WHAT TO PRODUCE.
Please output only the lines running from the one that contains "Where should I" through the last line of the data below, exactly as they stand, with no pictures.
:: STUDY MATERIAL ::
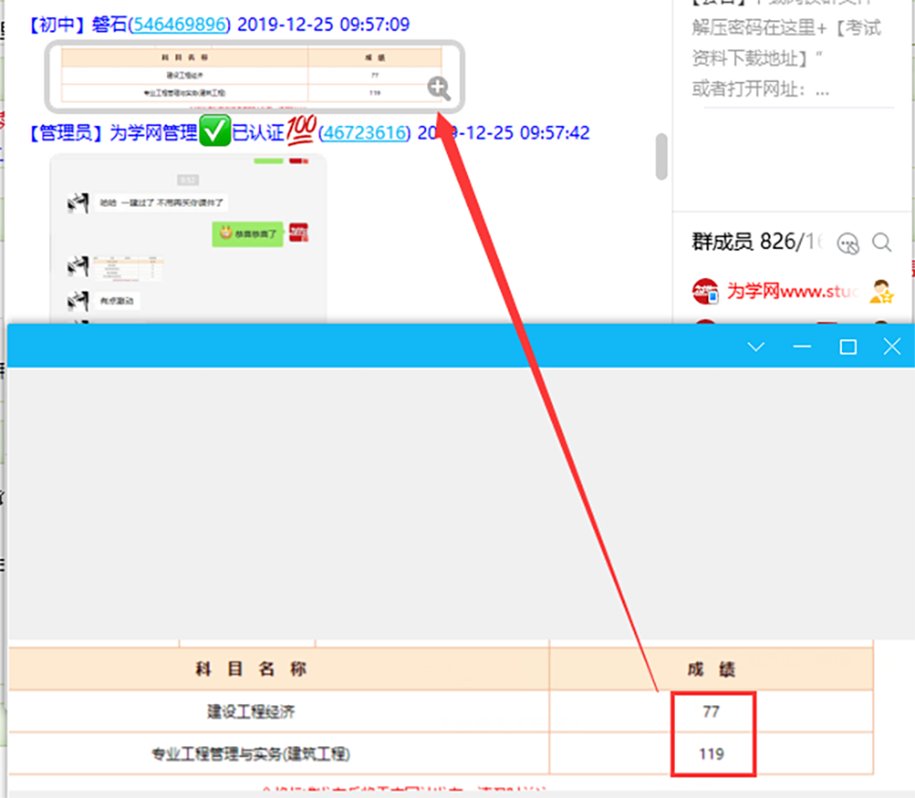915x798 pixels.
Task: Open the search icon beside group members
Action: (x=882, y=242)
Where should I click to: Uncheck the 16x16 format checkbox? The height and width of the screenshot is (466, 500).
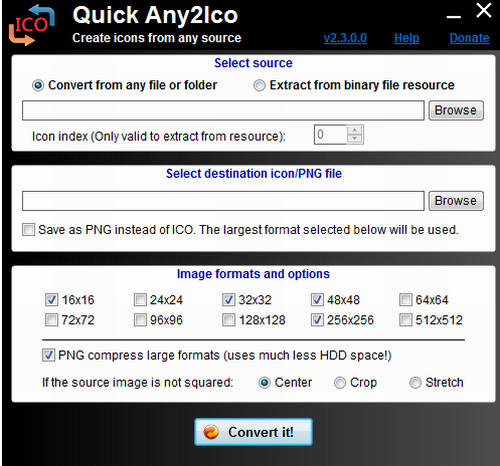tap(51, 300)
:::
EXERCISE ANSWER.
Where should I click to: Uncheck the 16x16 format checkbox? The height and width of the screenshot is (466, 500).
tap(51, 300)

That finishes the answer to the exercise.